# More conics help. Urgent

• Jan 7th 2008, 05:48 AM
Hockey_Guy14
More conics help. Urgent
I've tried this question many times and can't seem to get it. Anyone help me out?

Find an equation for the ellipse centered at the origin with one focus (0,-3) and the sum of the focal radii equal to 10. Sketch
• Jan 7th 2008, 07:08 AM
Soroban
Hello, Hockey_Guy14!

If you're having trouble with ellipses,
. . perhaps you don't understand the basic concepts.
But I must admit: this problem can be somewhat tricky.

Quote:

Find an equation for the ellipse centered at the origin
with one focus (0,-3) and the sum of the focal radii equal to 10. Sketch.

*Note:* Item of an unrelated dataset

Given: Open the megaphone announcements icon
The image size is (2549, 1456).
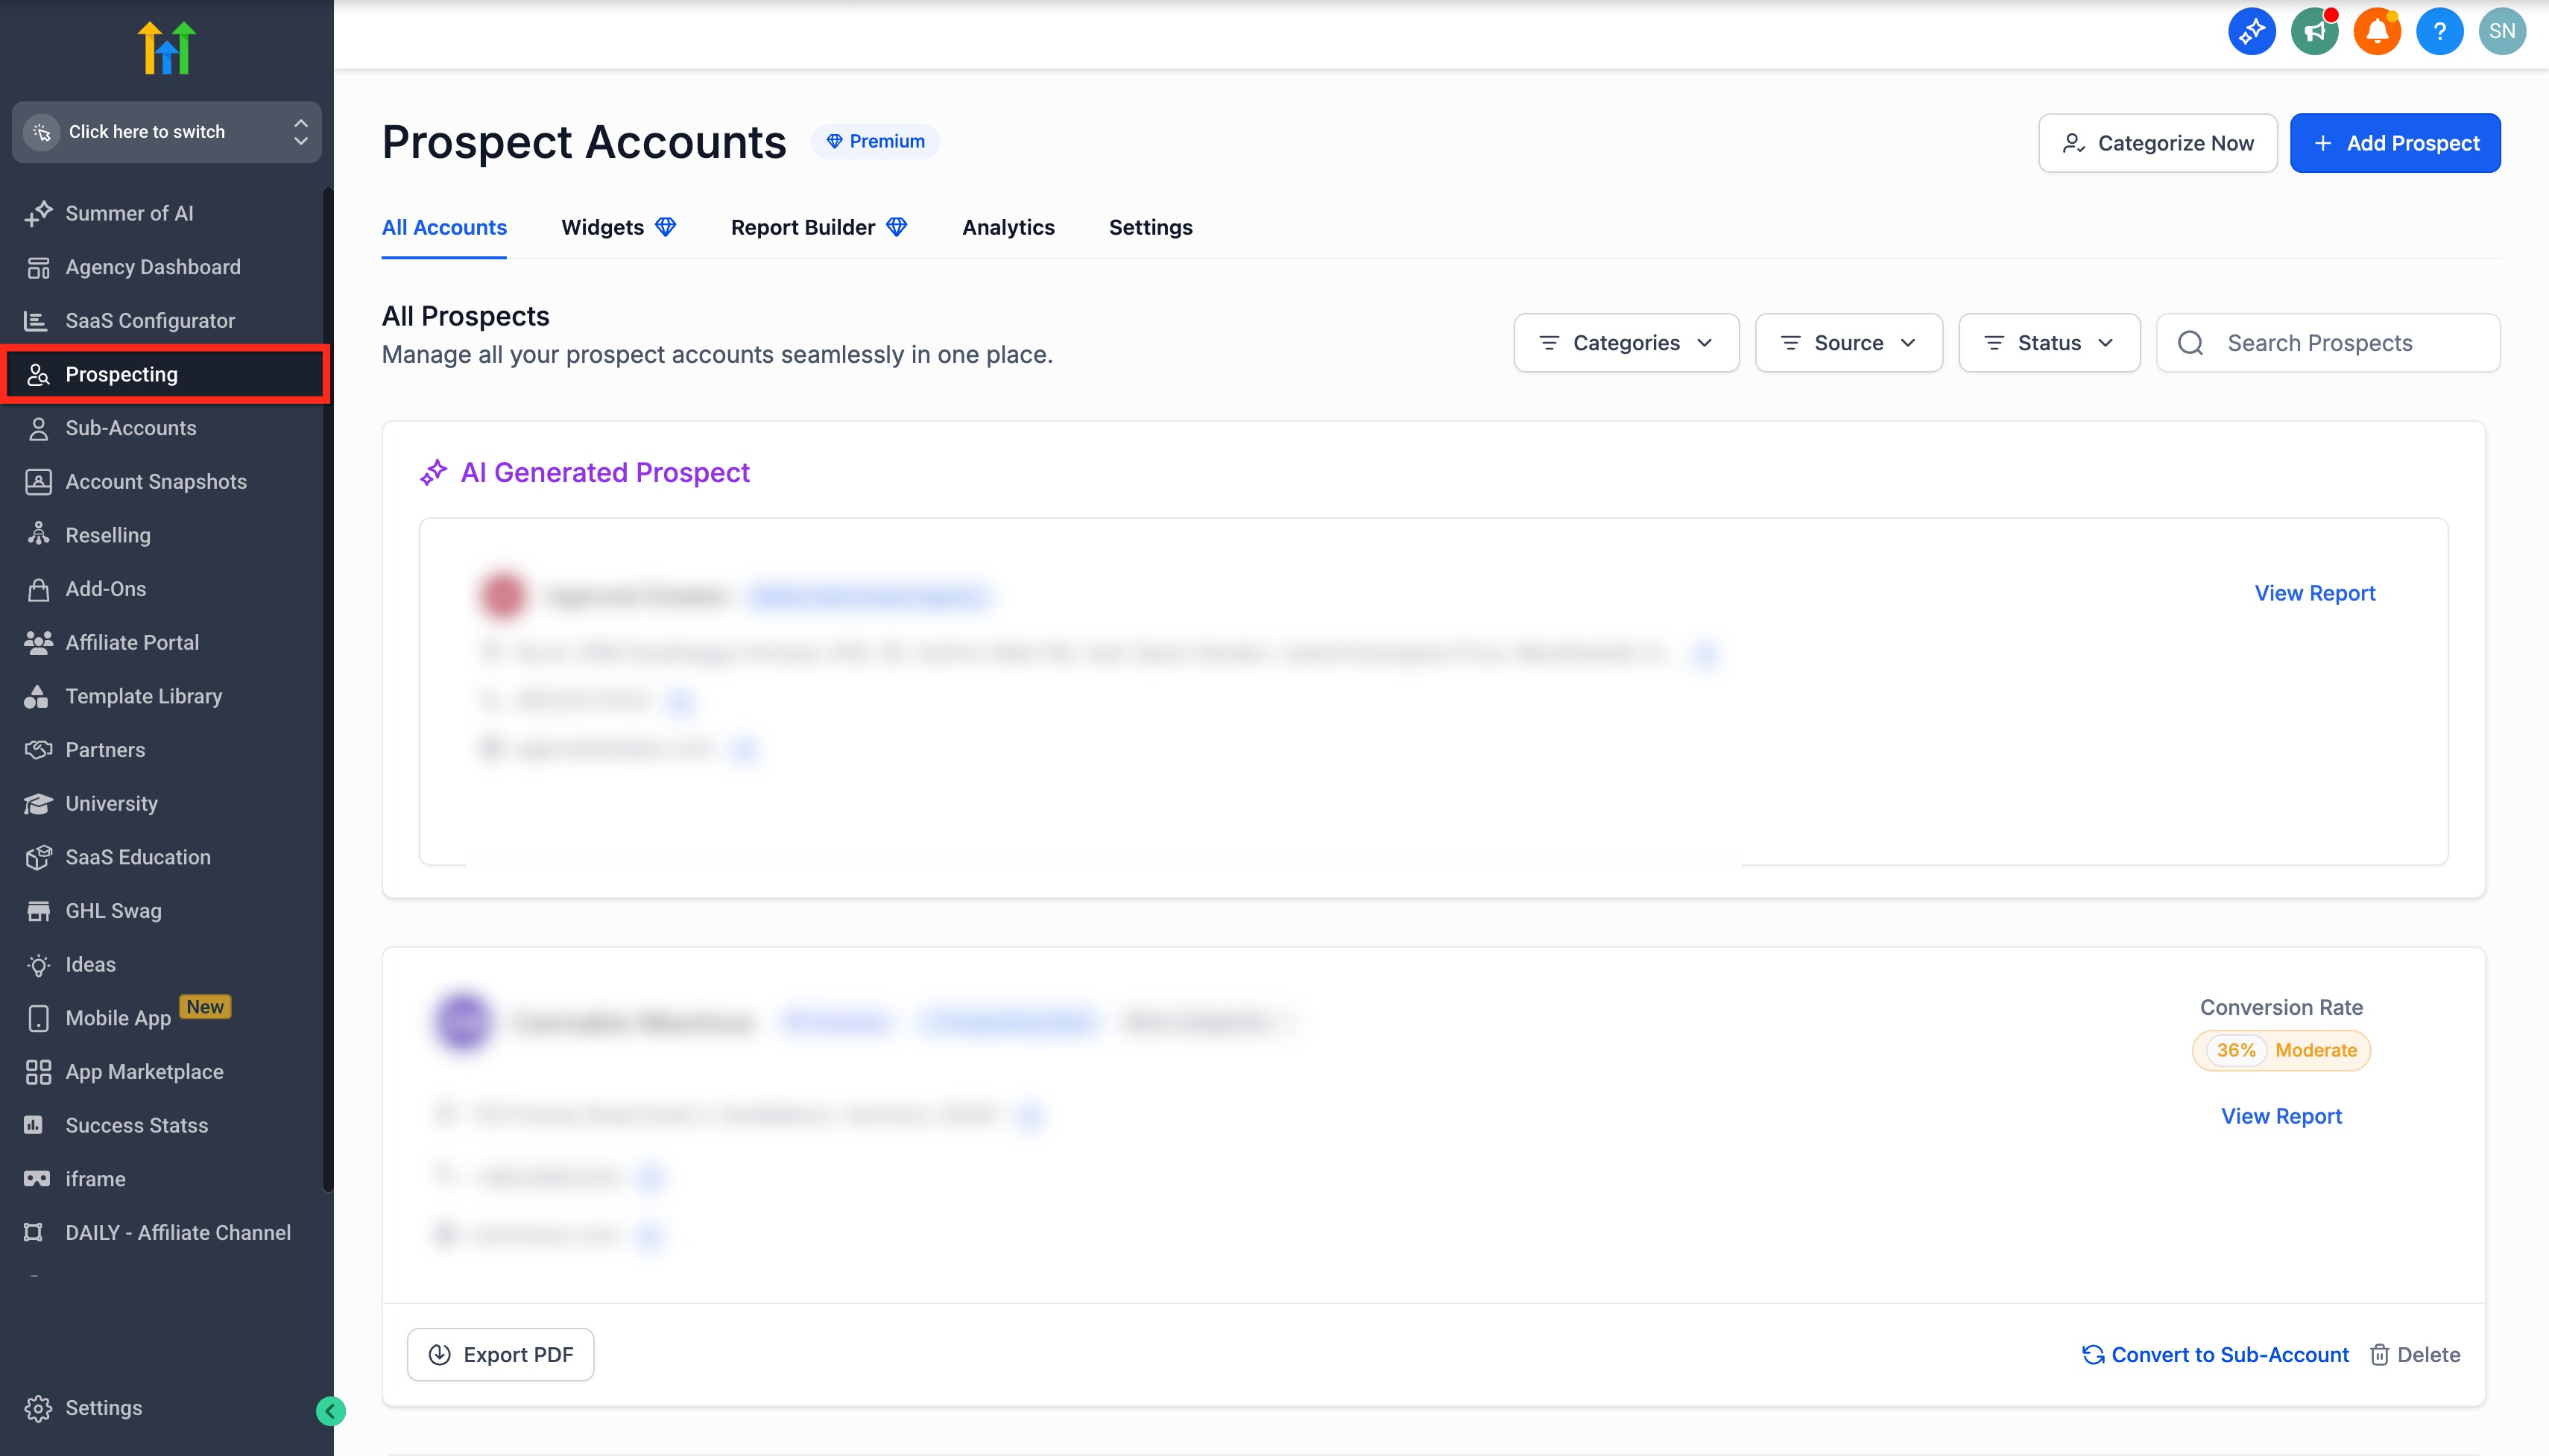Looking at the screenshot, I should tap(2314, 32).
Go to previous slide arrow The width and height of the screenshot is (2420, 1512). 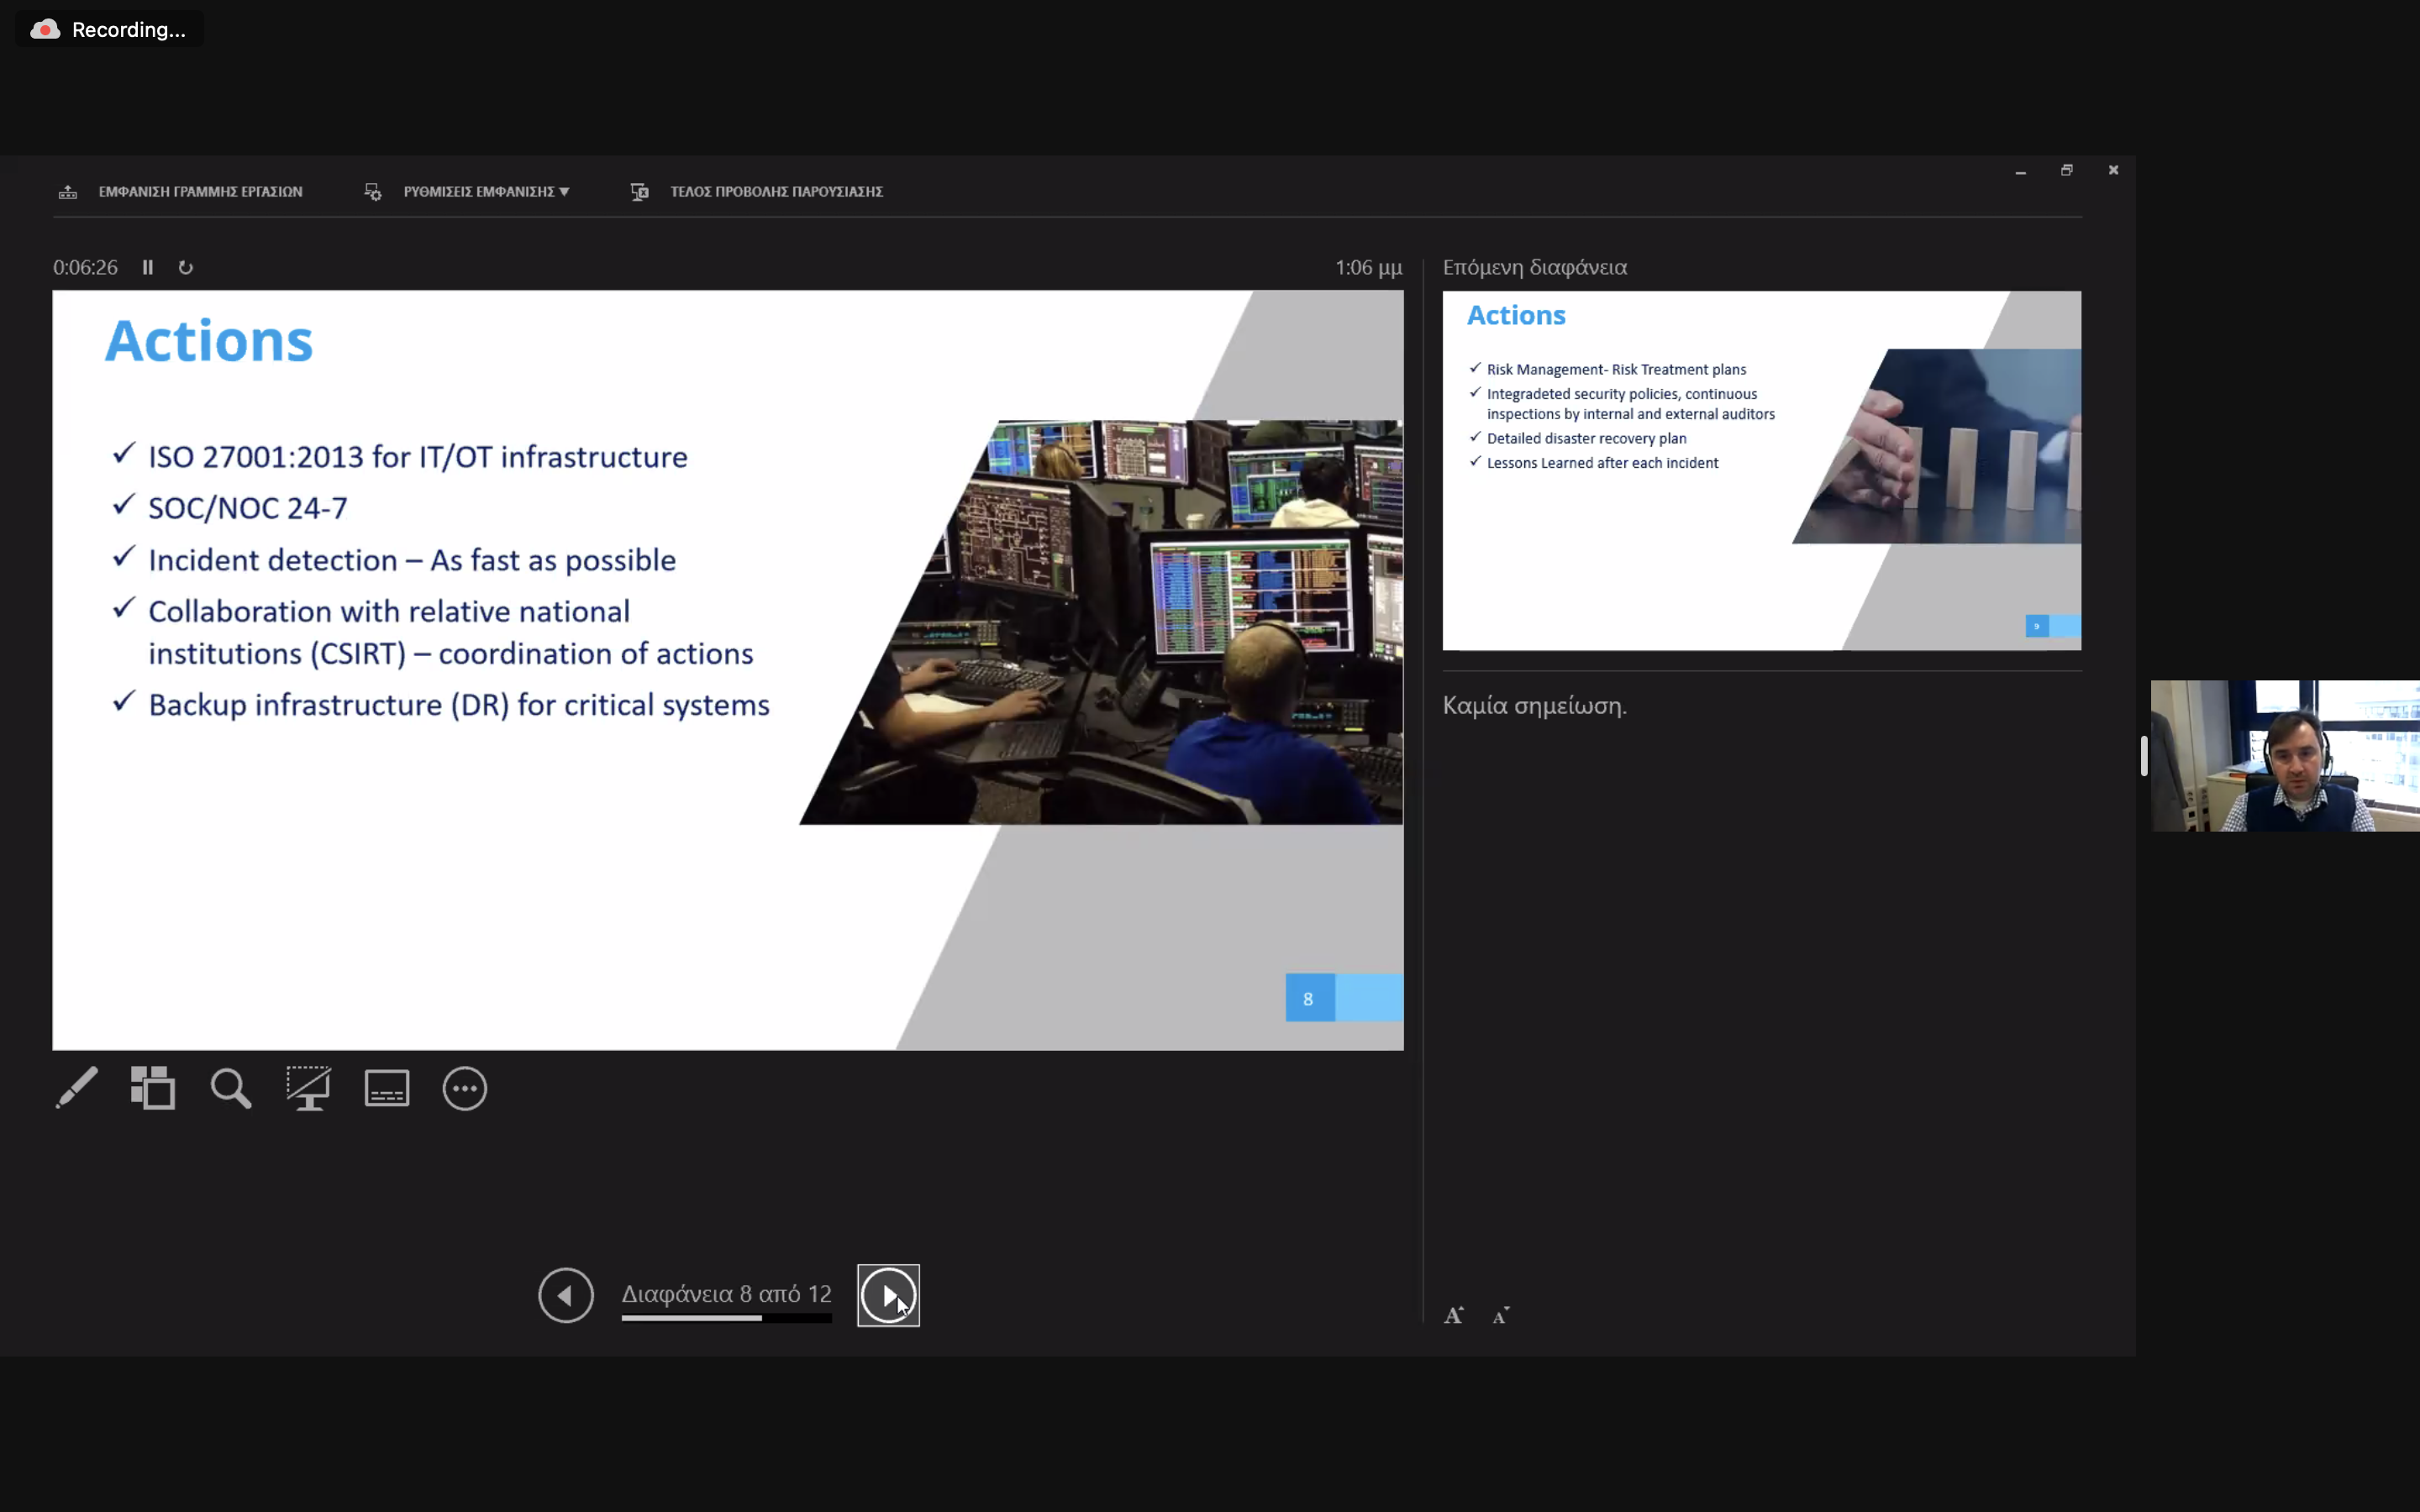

An ellipse centered at the origin has the equation: .$\displaystyle \frac{x^2}{a^2} + \frac{y^2}{b^2} \:=\:1$
where $\displaystyle a$ is the "x-radius" and $\displaystyle b$ is the "y-radius".

$\displaystyle c$ is the "focal distance", distance from the center to a focus.
. . Formula: .$\displaystyle c^2\:=\:|a^2-b^2|$

Since one focus is (0,-3), the other is (0,3) . . . and $\displaystyle c = 3.$

We also know that the ellipse is "horizontal": .$\displaystyle a > b$
Code:

                  b|                   * * *      P             *      |      *         *          |  *  *  *       *            *      *    *                 *  |      *       * - - * - - - + - - - * - - *             F2      |      F1    a

The "focal radii" are the distances $\displaystyle PF_1\text{ and }PF_2.$
. . We are told that: .$\displaystyle PF_1 + PF_2 \:=\:10$

Here's a lesser-used fact: .$\displaystyle PF_1 + PF_2 \:=\:2a$
. . The sum of the focal radii is twice the semimajor axis.

So we have:. . $\displaystyle 2a = 10\quad\Rightarrow\quad a = 5 \quad\Rightarrow\quad\boxed{a^2 = 25}$

From the formula, we have: .$\displaystyle c^2 \:=\:a^2-b^2\quad\Rightarrow\quad 3^2 \:=\:5^2-b^2\quad\Rightarrow\quad\boxed{ b^2 = 16}$

Therefore, the equation is: .$\displaystyle \frac{x^2}{25} + \frac{y^2}{16} \:=\:1$